La bodega Col di Corte se encuentra en la provincia de Ancona, en el municipio de Montecarotto, uno de los varios Castillos de Jesi donde “gobierna” el Verdicchio. El proyecto fue realizado por cuatro amigos provenientes de diferentes experiencias que en 2012, unidos por la pasión por el vino, decidieron reunirse y hacerse cargo de la antigua bodega Laurentina. Guiados por un fuerte entusiasmo, pronto transformaron su aventura en una verdadera profesión. Hoy es Giacomo Claudio Rossi, ex productor cinematográfico y director de la película “Resistenza Naturale” de Jonathan Nossier, quien se ocupa a tiempo completo de la finca, seguido por Claudio Caldaroni, enólogo que coordina las actividades en el viñedo y en la bodega. Col di Corte se extiende sobre aproximadamente 12 hectáreas: 4 dedicadas al Verdicchio, 3 al Montepulciano, 2 a la Lacrima di Morro d’Alba, 2 al Sangiovese y 1 al Cabernet Sauvignon.
Col di Corte abraza un paisaje que parece pintado para el cultivo de la vid.

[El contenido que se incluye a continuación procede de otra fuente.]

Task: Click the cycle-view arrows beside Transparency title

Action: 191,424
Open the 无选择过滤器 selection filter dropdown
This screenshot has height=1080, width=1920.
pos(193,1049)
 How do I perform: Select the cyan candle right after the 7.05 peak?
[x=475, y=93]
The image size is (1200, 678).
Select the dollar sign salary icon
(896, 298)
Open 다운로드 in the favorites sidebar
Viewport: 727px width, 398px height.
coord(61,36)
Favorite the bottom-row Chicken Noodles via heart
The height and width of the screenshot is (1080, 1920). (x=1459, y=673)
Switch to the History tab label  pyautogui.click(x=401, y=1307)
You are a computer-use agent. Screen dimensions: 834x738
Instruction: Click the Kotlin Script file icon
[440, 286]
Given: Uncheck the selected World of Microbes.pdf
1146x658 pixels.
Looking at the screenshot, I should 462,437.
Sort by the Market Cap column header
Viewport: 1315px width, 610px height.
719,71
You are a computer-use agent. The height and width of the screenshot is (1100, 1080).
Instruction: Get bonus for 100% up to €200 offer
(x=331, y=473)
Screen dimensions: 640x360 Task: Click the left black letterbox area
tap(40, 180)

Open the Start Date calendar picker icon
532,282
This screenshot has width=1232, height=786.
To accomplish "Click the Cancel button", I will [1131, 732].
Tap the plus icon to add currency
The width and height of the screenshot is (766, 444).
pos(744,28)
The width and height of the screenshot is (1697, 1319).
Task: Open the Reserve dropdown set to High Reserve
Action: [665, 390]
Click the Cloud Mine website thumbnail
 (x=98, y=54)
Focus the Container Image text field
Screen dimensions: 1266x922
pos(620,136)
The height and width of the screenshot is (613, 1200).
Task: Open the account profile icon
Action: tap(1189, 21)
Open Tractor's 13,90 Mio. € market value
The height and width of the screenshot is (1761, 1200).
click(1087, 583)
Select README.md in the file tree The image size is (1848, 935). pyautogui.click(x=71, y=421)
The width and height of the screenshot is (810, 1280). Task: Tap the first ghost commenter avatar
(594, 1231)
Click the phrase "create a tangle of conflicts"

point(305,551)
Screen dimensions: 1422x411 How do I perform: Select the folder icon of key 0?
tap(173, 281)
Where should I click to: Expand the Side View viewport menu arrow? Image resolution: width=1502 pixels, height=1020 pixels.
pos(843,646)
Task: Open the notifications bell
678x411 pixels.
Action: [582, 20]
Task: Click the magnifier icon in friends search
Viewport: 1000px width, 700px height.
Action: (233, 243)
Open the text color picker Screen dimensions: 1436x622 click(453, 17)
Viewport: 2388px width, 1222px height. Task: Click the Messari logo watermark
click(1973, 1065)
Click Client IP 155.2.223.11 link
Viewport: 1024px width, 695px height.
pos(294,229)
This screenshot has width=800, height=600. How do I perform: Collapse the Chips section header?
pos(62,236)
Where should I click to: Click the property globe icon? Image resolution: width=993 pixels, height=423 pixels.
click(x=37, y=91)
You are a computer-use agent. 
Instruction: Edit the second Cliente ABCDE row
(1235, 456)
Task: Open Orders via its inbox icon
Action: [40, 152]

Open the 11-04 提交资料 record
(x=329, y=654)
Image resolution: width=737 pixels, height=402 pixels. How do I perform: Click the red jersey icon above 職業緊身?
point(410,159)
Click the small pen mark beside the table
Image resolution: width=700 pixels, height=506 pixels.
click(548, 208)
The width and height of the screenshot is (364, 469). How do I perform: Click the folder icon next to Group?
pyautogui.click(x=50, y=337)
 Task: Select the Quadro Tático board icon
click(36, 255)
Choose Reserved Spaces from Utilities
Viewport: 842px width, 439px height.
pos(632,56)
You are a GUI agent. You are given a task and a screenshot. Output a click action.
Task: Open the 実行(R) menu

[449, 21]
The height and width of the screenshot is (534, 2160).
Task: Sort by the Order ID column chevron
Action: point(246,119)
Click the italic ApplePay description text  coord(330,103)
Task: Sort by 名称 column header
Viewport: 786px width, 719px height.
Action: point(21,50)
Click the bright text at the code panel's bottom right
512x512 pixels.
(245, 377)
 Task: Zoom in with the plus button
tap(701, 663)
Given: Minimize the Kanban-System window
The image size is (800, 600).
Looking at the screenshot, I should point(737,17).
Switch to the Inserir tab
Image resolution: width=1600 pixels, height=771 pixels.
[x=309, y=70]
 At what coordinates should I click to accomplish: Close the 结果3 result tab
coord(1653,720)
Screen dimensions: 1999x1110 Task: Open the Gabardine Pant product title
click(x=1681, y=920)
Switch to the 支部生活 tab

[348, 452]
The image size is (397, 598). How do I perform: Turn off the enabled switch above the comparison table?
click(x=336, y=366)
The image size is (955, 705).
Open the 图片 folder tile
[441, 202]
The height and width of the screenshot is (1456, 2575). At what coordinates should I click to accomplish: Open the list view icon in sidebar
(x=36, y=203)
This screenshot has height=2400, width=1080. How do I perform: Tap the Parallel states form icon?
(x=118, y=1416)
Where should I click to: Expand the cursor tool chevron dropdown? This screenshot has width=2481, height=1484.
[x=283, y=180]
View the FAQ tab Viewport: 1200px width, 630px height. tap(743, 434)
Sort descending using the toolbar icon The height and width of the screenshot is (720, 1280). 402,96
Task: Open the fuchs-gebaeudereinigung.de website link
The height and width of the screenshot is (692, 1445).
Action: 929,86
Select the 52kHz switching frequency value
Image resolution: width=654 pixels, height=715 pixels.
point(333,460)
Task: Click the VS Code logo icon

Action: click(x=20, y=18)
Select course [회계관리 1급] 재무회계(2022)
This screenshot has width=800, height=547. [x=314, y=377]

Estas últimas fueron criadas con métodos convencionales hasta el cambio de propiedad, posteriormente los cuatro chicos decidieron adoptar un enfoque respetuoso y sensible con respecto al medio ambiente a través del uso de prácticas biológicas certificadas con también tratamientos biodinámicos. En el cuerpo principal, que se desarrolla alrededor de la bodega a unos 200 metros de altitud, destaca un viñedo de aproximadamente 30 años, destinado a producir la Reserva de la casa. Los terrenos tienen fuertes pendientes y están compuestos de capas de arcilla y arena. A partir de 2017, también se añadió la pequeña parcela de Lacrima di Morro d’Alba, alquilada cerca del pueblo medieval de Belvedere Ostrense. En la bodega, las vinificaciones se realizan separadamente parcela por parcela y las fermentaciones son espontáneas gracias a la acción de levaduras indígenas.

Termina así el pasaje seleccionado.